Legendary bluesman Joe Louis Walker has a message for The Donald

Joe Louis Walker is a Blues Hall of Famer with a particular message to preach at Peter’s Players Thursday in Gravenhurst.

Mark Clairmont | MuskokaTODAY.com

GRAVENHURST — Joe Louis Walker doesn’t know Donald Trump.

He’s only met him once, at his Trump Towers hotel in New York City.

That was a long time ago.

A lifetime for both.

“He seemed personable. We shook hands.

“That was my only experience.

“I don’t know the man.”

But Walker doesn’t like America’s top dog, either.

So don’t expect him to say anything nice about that dog Saturday night, when the multi-Grammy-winning blues guitarist plays here at Peter’s Players.

That’s because Walker’s on a crusade — not just by himself — but to get all singers and musicians to speak out about Trump and what he is doing, but about the one percenters are doing to his country and yours.

He particularly wants everyone to “speak out against racism.”

Walker is not new to politics and power — even blues royalty.

Ironically, in 1998 he released an album entitled The Preacher and the President.

He played at the inauguration of George W. Bush and was in the band with guitar legend B.B. King when he was honoured at the Kennedy Centre by Bill and Hillary Clinton.

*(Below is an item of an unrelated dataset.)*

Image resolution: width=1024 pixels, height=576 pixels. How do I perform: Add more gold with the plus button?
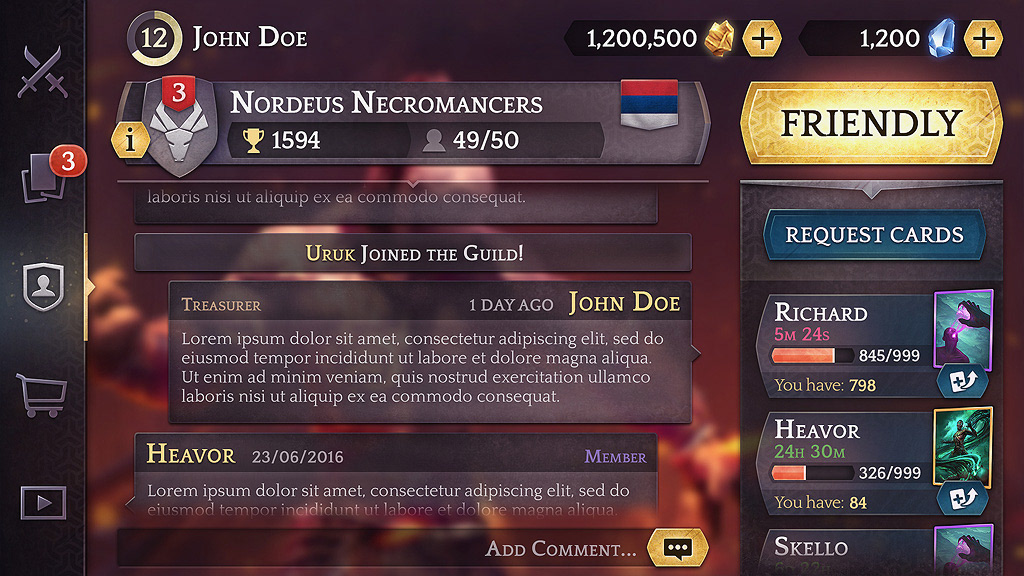click(762, 39)
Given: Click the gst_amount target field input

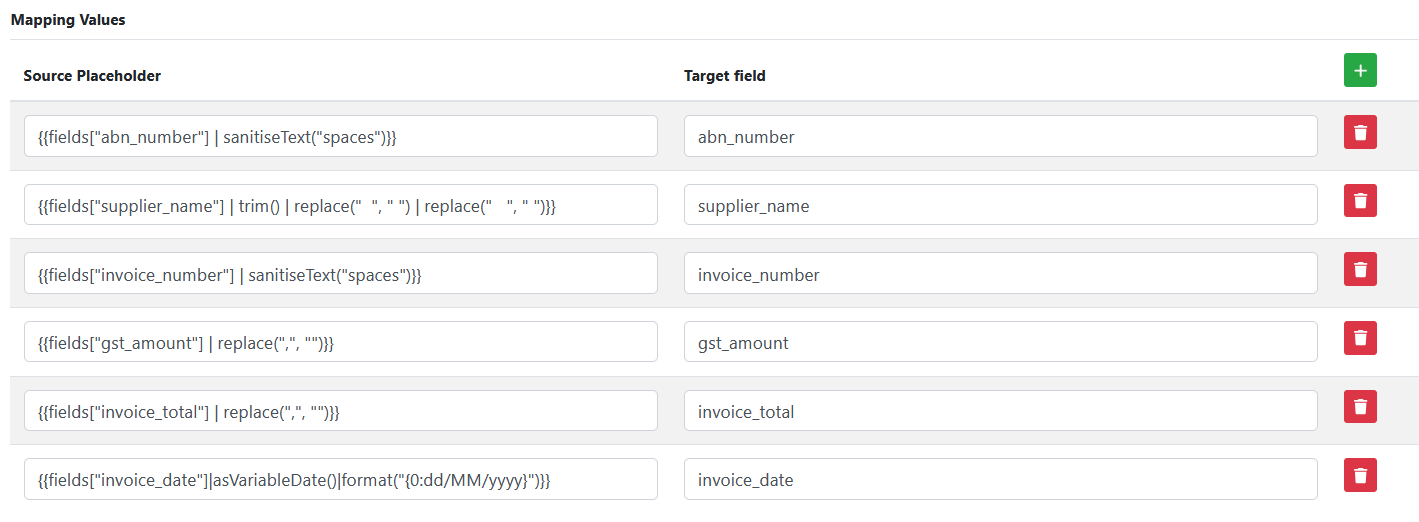Looking at the screenshot, I should 1000,343.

In 1993 Walker was featured in a duet with King on his 1993 Grammy-winning Blues Summit album with the song Merle Haggard’s Everybody’s Had the Blues. Three years later Walker accompanied James Cotton when that great guitarist won the Grammy for Best Traditional Blues Album for Deep In The Blues.

Walker is no individual award-winning slouch either.

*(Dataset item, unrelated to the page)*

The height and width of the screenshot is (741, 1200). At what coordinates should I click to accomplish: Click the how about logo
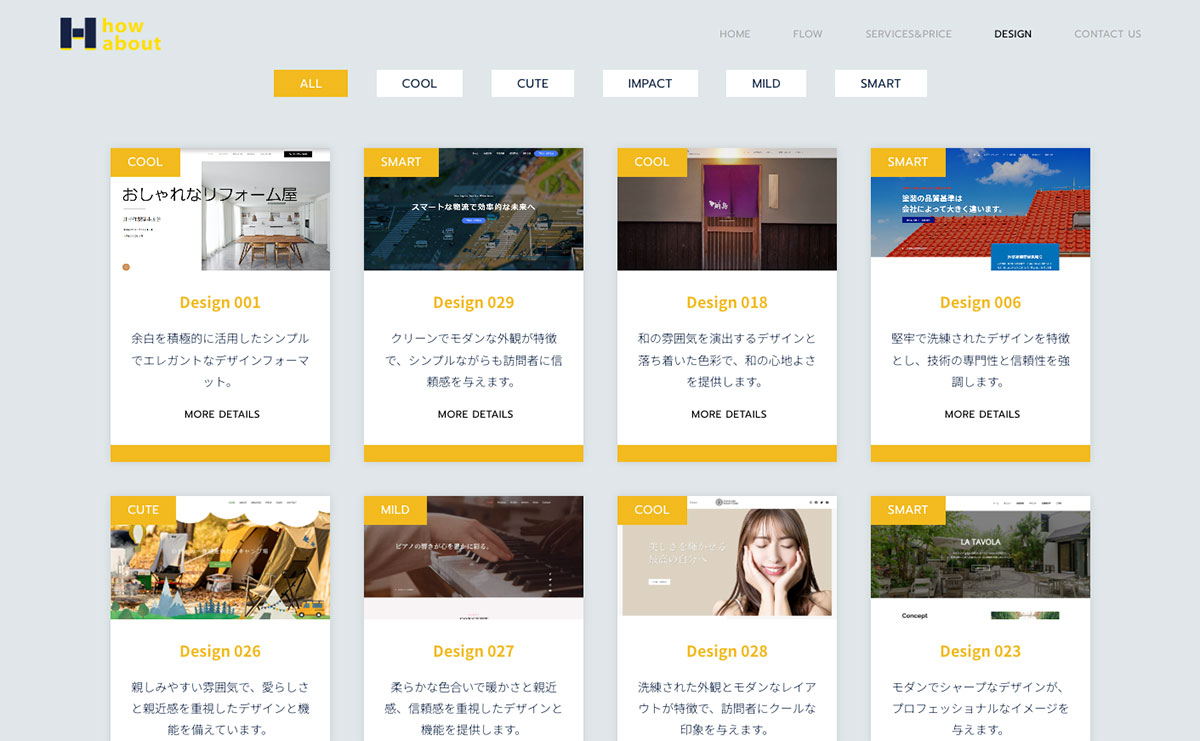(x=110, y=34)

He’s won three prestigious Blues Music Awards (formerly the W.C. Handy Blues Award), two for Contemporary Male Artist of the Year in 1988 and 1991, and best band in 1996. And he has four dozen nominations.

He was inducted into the Blues Hall of Fame in 2013.

So he knows his blues — intimately. And has come by it honestly.

Born in the Bay of San Francisco, Christmas Day 1949, he began playing at 8 and by 16 was a regular on the Bay Area music scene, eventually becoming a regular at the famed Matrix and Filmore West clubs. He studied music and English at San Francisco State University, and hung out with other emerging stars like the electric Jimi Hendrix and frenetic Janis Joplin.

Emerging from the drug-crazed, flower powered, psychedelic ’60s, into the eclectic ’70s, Walker was playing among some heady company, including fellow locals Jerry Garcia and Carlos Santana among many other six-string virtuosos.

While he has partied and played with Hendrix and like, experimenting with other types of music, he’s remained true to his blues roots.

That’s where his heart and soul are today.

And his voice and sound.

Memorable and moving.

Listen to him and you’ll get an earful you’ll actually enjoy and not feel as if he’s preaching at you.

You’ll come away part of his flock.

He’s just back from a tour of Europe, where he says the blues remains universal.